Guttenberg pressed again, "Senator Rubio. My daughter, running down the hallway at Marjory Stoneman Douglas, was shot in the back with an assault weapon -- the weapon of choice. OK? It is too easy to get. It is a weapon of war. The fact that you can't stand with everybody in this building and say that, I'm sorry."

Rubio said he believed Guttenberg was telling the truth and that someone like the alleged killer should not have had access to any firearm, but that the assault weapons ban was too easily circumventable and poorly crafted.

"I believe that someone like this individual and anyone like him shouldn't have any gun," Rubio said. "Not this gun, any gun, but I want to explain to you for a moment the problem with the law that they call the assault weapons ban."

Armed teachers, restraining orders, magazine size

As for arming teachers as the President indicated support for earlier Wednesday, Rubio said he did not favor that, both as a father and as a matter of practicality.

"The notion that my kids are going to school with teachers that are armed with a weapon is not something that, quite frankly, I'm comfortable with," Rubio said.

Asked about what progress might be made in the wake of the shooting -- the day after the Florida Legislature refused to debate a ban on some semiautomatic weapons and large-capacity magazines, Rubio said he backed the state implementing a gun violence restraining order system.

He said a system where worried family members could move to have a person temporarily lose their gun rights would be a step he would support to prevent future massacres, and that he hopes Florida will pass a system into law.

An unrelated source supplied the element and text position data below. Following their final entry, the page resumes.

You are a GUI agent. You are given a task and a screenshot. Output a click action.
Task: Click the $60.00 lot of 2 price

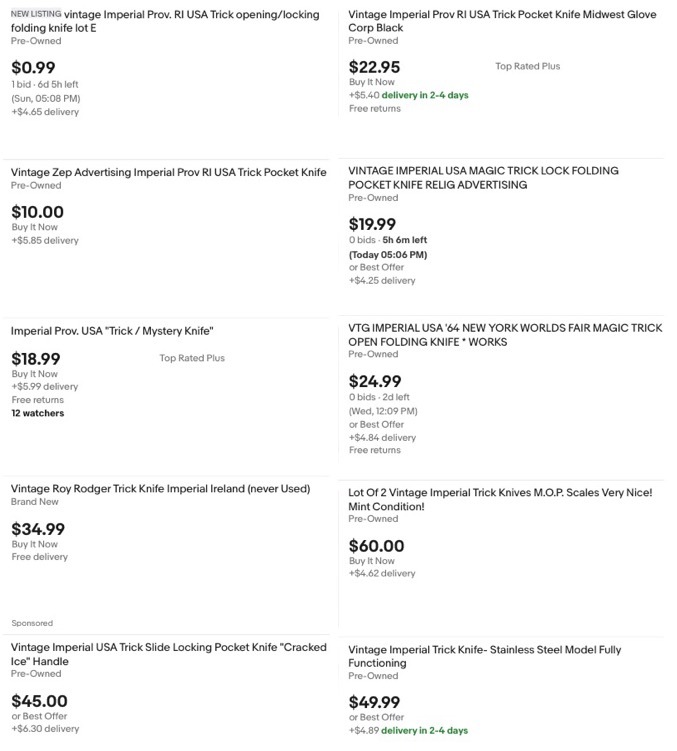[377, 546]
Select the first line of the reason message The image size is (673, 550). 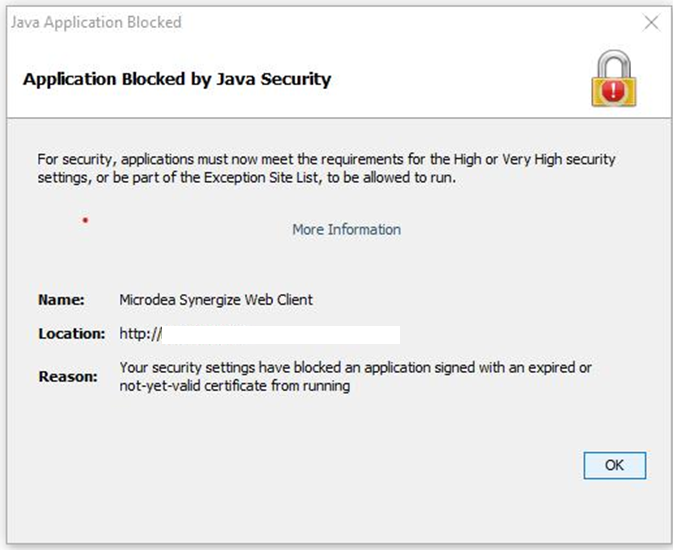click(x=355, y=368)
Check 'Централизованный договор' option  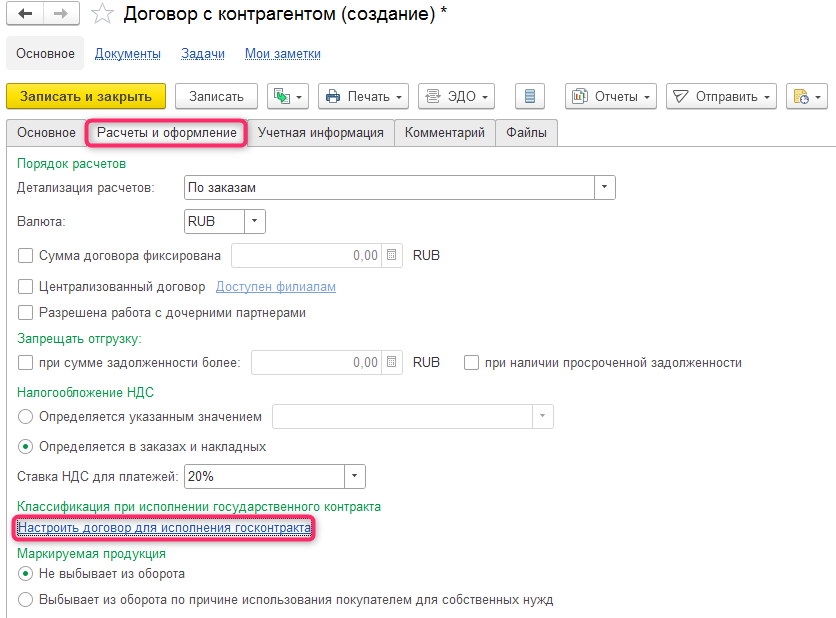click(x=26, y=287)
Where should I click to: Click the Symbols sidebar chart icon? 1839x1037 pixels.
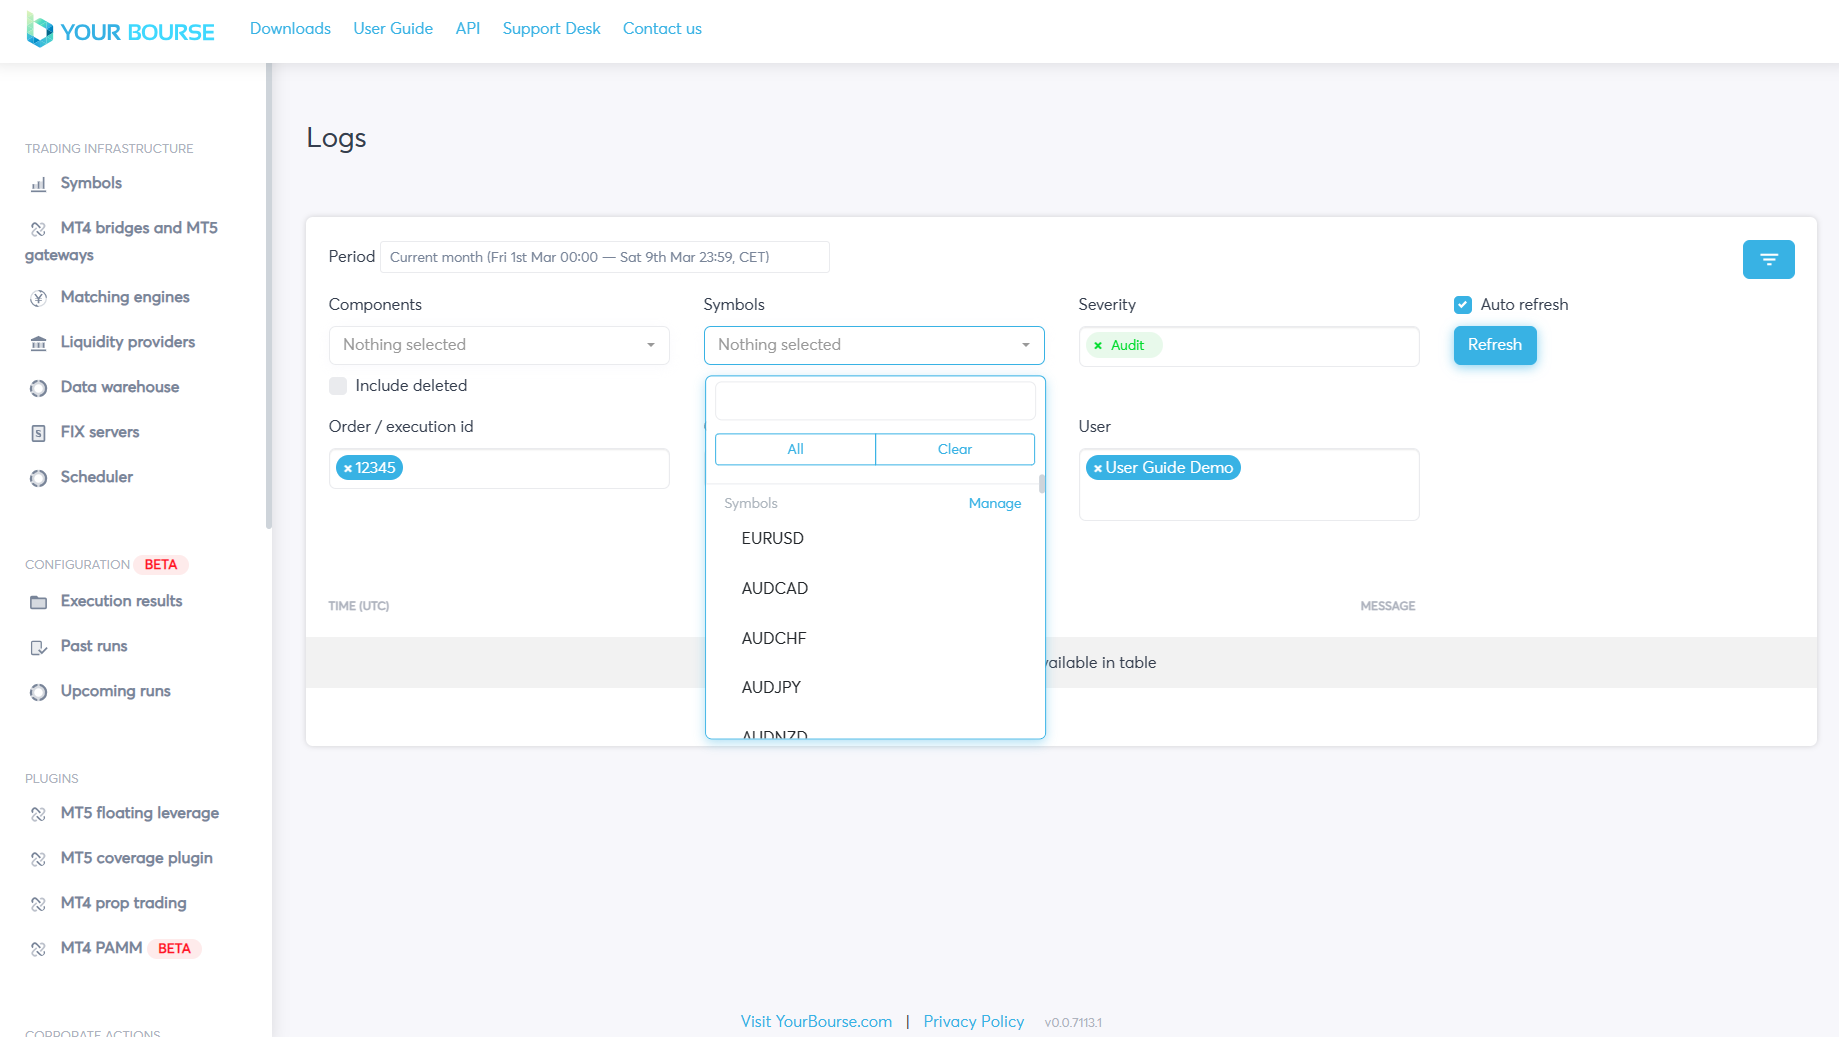coord(38,184)
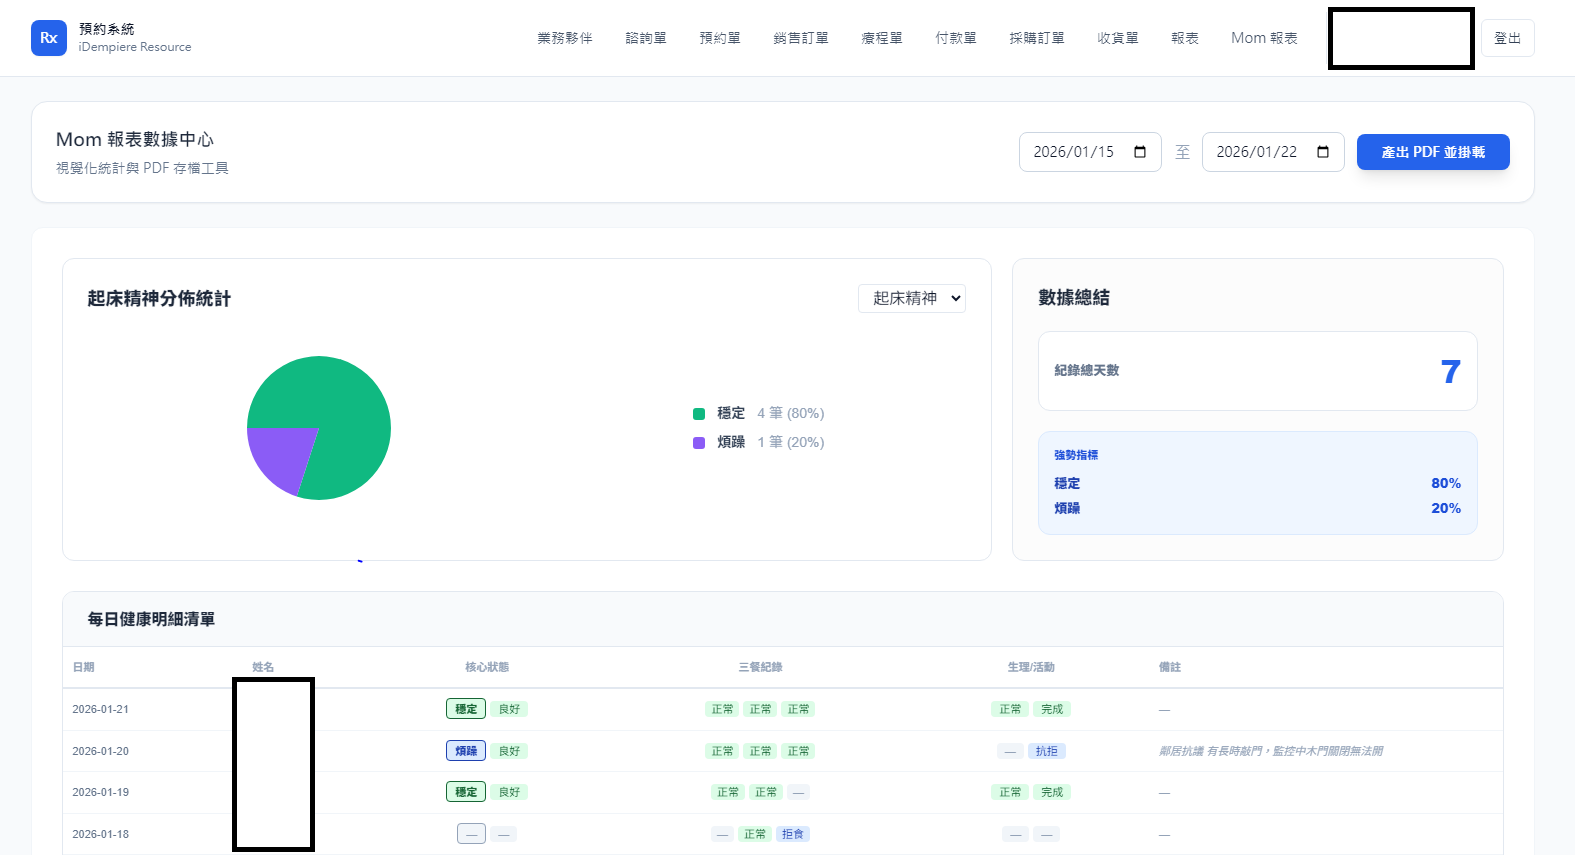This screenshot has width=1575, height=855.
Task: Click the 2026/01/15 start date field
Action: (x=1074, y=152)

Chris Grady, a student who said he had recently enlisted in the military, asked Rubio if the senator would support restrictions on "large-capacity magazines."

Rubio acknowledged that he had not in the past supported looking at magazine clip size, but was "reconsidering that position."

"I'll tell you why," Rubio said. "Because while it may not prevent an attack, it may save lives in an attack."

Rubio added that he did not want to get ahead of law enforcement in speaking about details of last week's school shooting, but that "three or four people might be alive today." Rubio said that while he did not yet have a firm position on what should change, he was open.

"I don't know what the right number is," Rubio said. "We'll have to get into that debate. But that is something that I believe we can reach a compromise in this country and that I'm willing to reconsider."

Following the town hall, Sen. Bob Menendez noted Rubio's stated openness to banning large-capacity magazines -- and invited his Republican colleague to sign on to cosponsoring a bill to do just that.

"Sen. @marcorubio, thank you for reconsidering your position on large capacity magazines at the CNN Town Hall - I've got a bill waiting for you to co-sponsor --->" the New Jersey Democrat tweeted.